In this example, we will export the logs to Grafana.
You can use EventBridge Pipe’s filter capabilities, but since the logs are gzipped, filtering logs in the enrichment Lambda is simpler.
The enrichment Lambda function will can implement similar capabilities to the transformation Lambda in the Firehose design:
Filter out logs from the batch, thus controlling which logs are exported to a third party.
Enrich logs with metadata (stack tags, etc.)
Remove personal identifiable information (PII) from logs before sending them to a third party. You have total control.
Return a payload that the third party expects to receive, i.e. the JSON payload Grafana Loki expects to receive — see the example in the docs and the image below:
The enrichment Lambda returns the payload that contains the filtered and enriched logs in the format that a specific third party expects. The EventBridge pipe then sends the payload to the API destination.
Pros:
Fully serverless solution.
The design supports ALL third parties via HTTP batch log exports.
Enrichment Lambda function capabilities — filter, PII, enrichment.
Writing code that sends HTTPS requests and manages retries is unnecessary as EventBridge Pipes handles that for you.
EventBridge Pipes and Lambda support automatic scaling.
Cons:
It is harder to switch between third parties — you need to change the Pipe API destination and rewrite the enrichment function to match the payload of the other third party.
Harder to debug, at the time of writing, EventBridge Pipes provide only failure metrics but not debug logs like Firehose.
Failed logs are lost and not sent to a backup S3 bucket.
KinesisData Streams can cost more than Firehose if you don’t select the correct scale mechanism that fits your log bursts (on-demand vs. provisioned).
Kinesis DataStreams & Lambda Function
This third design improves on the cons described in the last design at the cost of extra code and resources to maintain. We want to tackle the issue of debuggability and failed logs getting lost.

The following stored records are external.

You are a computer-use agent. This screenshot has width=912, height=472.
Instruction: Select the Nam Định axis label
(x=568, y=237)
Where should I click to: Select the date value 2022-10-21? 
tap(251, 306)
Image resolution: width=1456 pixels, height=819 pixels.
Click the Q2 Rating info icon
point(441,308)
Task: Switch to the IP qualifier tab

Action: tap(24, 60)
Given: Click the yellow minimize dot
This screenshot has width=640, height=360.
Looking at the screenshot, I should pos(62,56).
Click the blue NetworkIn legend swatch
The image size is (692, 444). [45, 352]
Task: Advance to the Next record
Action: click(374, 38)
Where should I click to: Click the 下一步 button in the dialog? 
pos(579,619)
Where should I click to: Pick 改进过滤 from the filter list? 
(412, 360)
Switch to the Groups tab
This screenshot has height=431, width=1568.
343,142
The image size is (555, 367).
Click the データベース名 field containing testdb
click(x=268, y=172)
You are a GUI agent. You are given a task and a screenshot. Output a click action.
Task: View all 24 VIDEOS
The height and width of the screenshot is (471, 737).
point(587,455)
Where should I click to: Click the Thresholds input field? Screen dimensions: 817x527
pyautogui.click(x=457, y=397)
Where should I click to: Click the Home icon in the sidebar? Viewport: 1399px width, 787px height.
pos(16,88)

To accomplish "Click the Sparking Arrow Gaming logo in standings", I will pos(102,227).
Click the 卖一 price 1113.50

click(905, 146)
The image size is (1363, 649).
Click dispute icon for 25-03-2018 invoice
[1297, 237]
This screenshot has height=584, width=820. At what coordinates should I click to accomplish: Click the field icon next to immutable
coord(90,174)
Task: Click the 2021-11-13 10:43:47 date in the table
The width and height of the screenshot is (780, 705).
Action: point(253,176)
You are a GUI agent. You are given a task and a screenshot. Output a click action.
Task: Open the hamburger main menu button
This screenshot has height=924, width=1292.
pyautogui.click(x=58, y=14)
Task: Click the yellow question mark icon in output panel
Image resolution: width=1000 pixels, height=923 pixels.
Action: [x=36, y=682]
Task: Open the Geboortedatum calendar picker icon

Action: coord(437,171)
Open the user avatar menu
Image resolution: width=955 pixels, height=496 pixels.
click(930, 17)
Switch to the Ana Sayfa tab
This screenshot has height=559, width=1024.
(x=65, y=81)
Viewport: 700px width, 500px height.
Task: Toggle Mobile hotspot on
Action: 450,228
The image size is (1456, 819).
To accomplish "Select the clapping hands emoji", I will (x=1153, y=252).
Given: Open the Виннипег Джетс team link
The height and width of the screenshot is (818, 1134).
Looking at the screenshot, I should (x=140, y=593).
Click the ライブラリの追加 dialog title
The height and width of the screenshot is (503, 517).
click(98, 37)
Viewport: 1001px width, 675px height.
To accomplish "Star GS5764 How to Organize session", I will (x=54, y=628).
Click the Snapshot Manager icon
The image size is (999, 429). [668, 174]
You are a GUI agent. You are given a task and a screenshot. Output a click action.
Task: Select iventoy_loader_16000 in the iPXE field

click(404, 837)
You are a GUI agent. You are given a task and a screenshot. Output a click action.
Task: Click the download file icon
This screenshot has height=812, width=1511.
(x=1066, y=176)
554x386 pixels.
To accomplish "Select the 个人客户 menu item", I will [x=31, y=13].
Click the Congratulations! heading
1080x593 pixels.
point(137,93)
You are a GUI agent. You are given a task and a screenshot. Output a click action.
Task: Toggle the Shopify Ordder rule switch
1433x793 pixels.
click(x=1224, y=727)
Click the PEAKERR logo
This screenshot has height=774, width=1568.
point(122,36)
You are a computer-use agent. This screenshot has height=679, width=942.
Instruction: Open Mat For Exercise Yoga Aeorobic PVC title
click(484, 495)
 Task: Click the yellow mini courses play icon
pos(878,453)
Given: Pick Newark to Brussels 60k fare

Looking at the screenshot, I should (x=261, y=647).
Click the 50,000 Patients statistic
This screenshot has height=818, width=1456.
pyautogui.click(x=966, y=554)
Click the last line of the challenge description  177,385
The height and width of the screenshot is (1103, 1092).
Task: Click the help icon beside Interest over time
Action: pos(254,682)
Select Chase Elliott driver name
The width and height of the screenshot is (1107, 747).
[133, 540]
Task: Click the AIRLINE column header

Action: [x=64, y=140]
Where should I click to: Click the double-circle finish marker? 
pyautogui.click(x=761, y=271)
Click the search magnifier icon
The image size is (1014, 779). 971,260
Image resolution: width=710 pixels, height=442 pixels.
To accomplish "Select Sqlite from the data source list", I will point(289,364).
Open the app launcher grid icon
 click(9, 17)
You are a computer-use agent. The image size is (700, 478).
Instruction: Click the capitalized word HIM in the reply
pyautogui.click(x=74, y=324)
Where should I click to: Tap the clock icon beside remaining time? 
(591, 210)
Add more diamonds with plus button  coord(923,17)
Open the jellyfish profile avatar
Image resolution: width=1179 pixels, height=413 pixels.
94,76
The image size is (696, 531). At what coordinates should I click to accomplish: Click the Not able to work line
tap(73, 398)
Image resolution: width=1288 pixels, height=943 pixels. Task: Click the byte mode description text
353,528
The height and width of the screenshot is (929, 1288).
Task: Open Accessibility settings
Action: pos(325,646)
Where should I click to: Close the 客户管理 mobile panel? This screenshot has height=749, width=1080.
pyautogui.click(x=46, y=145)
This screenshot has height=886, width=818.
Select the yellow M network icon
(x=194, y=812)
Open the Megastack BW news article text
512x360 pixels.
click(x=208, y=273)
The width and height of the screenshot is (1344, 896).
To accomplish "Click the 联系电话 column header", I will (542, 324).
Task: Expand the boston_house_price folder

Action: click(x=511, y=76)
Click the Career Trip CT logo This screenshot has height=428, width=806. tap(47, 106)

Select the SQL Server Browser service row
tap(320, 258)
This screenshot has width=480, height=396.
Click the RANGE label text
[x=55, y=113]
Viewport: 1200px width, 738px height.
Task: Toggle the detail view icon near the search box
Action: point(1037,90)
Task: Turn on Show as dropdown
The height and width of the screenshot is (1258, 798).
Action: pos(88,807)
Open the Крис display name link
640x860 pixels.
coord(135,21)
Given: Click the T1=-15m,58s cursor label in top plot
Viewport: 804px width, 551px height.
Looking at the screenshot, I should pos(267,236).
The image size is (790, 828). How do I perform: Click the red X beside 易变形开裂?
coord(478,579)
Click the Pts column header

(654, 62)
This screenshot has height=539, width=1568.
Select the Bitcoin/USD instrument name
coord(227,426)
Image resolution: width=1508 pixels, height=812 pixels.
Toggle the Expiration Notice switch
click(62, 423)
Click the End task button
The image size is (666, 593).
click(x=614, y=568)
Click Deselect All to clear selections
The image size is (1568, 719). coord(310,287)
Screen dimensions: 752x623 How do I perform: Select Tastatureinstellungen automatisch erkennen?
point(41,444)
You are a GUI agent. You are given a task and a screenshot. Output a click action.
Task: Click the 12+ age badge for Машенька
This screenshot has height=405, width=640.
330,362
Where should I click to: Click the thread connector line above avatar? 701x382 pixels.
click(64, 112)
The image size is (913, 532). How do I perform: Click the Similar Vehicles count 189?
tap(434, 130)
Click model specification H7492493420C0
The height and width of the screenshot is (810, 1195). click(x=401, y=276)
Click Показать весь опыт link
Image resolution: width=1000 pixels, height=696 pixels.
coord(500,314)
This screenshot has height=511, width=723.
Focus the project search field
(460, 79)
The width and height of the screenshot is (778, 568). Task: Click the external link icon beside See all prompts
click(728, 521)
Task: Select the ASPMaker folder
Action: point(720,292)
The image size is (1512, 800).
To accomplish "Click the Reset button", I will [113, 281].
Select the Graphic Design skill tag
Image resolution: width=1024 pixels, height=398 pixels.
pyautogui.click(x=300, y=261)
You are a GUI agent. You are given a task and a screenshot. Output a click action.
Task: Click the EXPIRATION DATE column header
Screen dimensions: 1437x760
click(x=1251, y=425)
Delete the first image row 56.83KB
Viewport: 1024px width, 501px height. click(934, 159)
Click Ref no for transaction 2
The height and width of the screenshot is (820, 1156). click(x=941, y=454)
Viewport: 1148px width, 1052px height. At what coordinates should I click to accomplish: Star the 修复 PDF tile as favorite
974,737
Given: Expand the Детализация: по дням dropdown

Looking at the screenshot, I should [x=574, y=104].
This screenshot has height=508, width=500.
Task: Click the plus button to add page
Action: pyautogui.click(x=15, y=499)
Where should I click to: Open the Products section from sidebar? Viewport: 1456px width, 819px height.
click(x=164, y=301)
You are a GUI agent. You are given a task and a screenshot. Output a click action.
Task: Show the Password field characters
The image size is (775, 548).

We will replace EventBridge Pipes with a Lambda Function as described here.
This sole function is now required to process our logs, filter, enrich, remove PII, and send the batch to the third party with an HTTP request. It must retry, handle errors, and send failed batches or log entries to the backup S3 bucket.
If you think the function does too much, you can split the function into two with an SQS in between: function (filter, enrich, PII) -> SQS -> function (export, send failures to S3), where the second function handles the export to the third party. This design is more robust but adds latency to the export process.
Pros:
Fully serverless solution.
The design supports ALL third parties via HTTP batch calls.
Enrichment Lambda function capabilities — filter, PII, enrichment.
It offers the best debuggability since you control the critical part of the chain — the Lambda function.
Lambda supports automatic scaling.
Failed logs are sent to a backup S3 bucket.
Cons:
You need to write a lot of code to get everything working.
It is harder to switch between third parties — you need to rewrite the enrichment function to match the payload of the other third party and change the code that exports via HTTP.
KinesisData Streams can cost more than Firehose if you don’t select the correct scale mechanism that fits your log bursts (on-demand vs. provisioned).
Summary
We’ve covered three serverless designs to export CloudWatch logs to third parties.
Each has its pros and cons. First, select the third party that fits your observability requirements, then choose the design that can matches your third-party.
Remember to estimate the export costs and design the deployment mechanism to deploy the logs exporter across your organization. Be sure to manage it via infrastructure as code (IaC) so it is easy to deploy, manage and upgrade across the organization.